The second interrogation took place on August 7, 1982. According to Harvey’s testimony, which the Administrative Law Judge (ALJ) credited, Tsay, the owner, approached Harvey as Harvey was leaving work. Tsay said, “The manager tells me you’re trying to get a union in here,” and asked why. Harvey said that low pay, lack of benefits, and lack of job security caused the union effort. Tsay then asked if the union charged a fee to join. When Harvey answered “Yes,” Tsay said he would talk to Tvenstrup about the union.

Tvenstrup terminated Harvey’s employment for reasons other than his union activities, and the propriety of Harvey’s discharge is not an issue in this appeal.

The ALJ’s Decision

The ALJ found that both interrogations violated Section 8(a)(1) of the Act. This section provides:

(a) It shall be an unfair labor practice for an employer—
(1) to interfere with, restrain, or coerce employees in the exercise of the rights guaranteed in section 157 of this title.

29 U.S.C. § 158(a)(1).

The ALJ relied on decisions in which the Board held that probing of union views may be - coercive even when addressed to employees who have openly declared their pro-union sympathies.

The ALJ did not determine which version of the conversation between Harvey and Tvenstrup was credible. The ALJ found that Tvenstrup’s inquiry was unlawful under either version.

The Board’s Reversal

The Board reversed because of both interrogations. First, the Board reviewed its own case law and the case law of this circuit and noted that until 1954, the Board applied a per se standard to employee interrogations. Under the per se standard, questions concerning union sympathies are inherently coercive and violate section 8(a)(1) even if the employee openly expresses pro-union views.

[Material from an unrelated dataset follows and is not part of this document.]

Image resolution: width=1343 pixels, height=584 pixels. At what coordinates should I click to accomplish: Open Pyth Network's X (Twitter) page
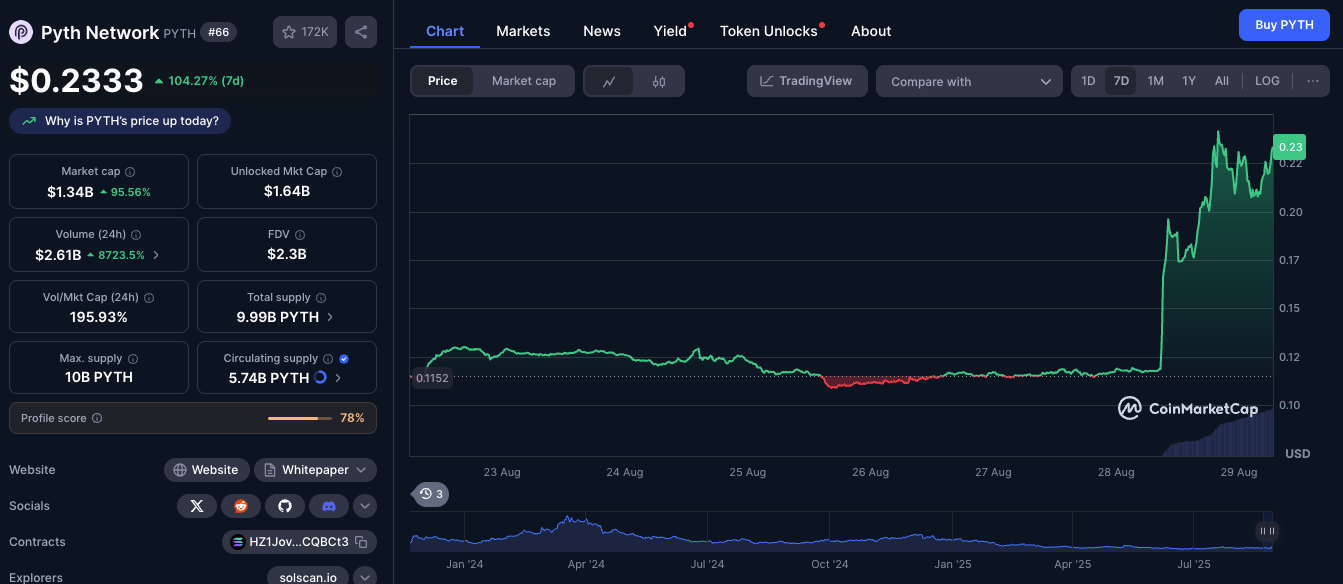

In 1954, the Board in Blue Flash Express, 109 N.L.R.B. 591, 592 (1954), an[1008]*1008nounced the rule that employee interrogation is unlawful only where “under all the circumstances the interrogation reasonably tends to restrain or interfere with the employees in the exercise of rights guaranteed by the Act.” This court has often upheld this standard. See NLRB v. Brooks Camera, 691 F.2d 912, 919 (9th Cir.1982); Lippincott Industries v. NLRB, 661 F.2d 112, 114 (9th Cir.1981); Penasquitos Village, Inc. v. NLRB, 565 F.2d 1074, 1080 (9th Cir.1977).

The Board followed the all-the-circumstances standard until the late 1970’s when, without overruling Blue Flash Express, the Board returned to the per se standard:

[A]n interrogation of an employee’s union sympathies or his reasons for supporting a union need not be uttered in the context of threats or promises in order to be coercive. The probing of such views, even addressed to employees who have openly declared their prounion sympathies, reasonably tends to interfere with the free exercise of employee rights under the Act, and consequently, is coercive.

Paceco, a Division of Fruehauf Corp., 237 N.L.R.B. 399, 399-400 (1978), vacated in part and remanded in part, 601 F.2d 180 (5th Cir.1979), supp. dec., 247 N.L.R.B. 1405 (1980).

In PPG Industries, 251 N.L.R.B. 1146, 1147 (1980), the Board held that employer questioning constitutes coercive behavior even when addressed to known union sympathizers and even in the absence of threats to retaliate or promises to change working conditions. The Board expressly overruled other cases to the extent that they hold that open union sympathizers may lawfully be questioned about their union views if they are not threatened or given promises.

In this case, the Board announced that it would no longer follow PPG Industries:

We conclude that PPG improperly established a per se rule that completely disregarded the circumstances surrounding an alleged interrogation and ignored the reality of the workplace. Such a per se approach had been rejected by the Board 30 years ago when it set forth the basic test for evaluating whether interrogations violate the Act: whether under all of the circumstances the interrogation reasonably tends to restrain, coerce, or interfere with rights guaranteed by the Act.

Rossmore House, 116 L.R.R.M. at 1026 (footnotes omitted).

The Board noted that casual questioning about union views is expected in the workplace and is not necessarily coercive.

The Board, using the all-the-circumstances standard, found both interrogations of Harvey to be noncoercive in view of Harvey’s open support for the union.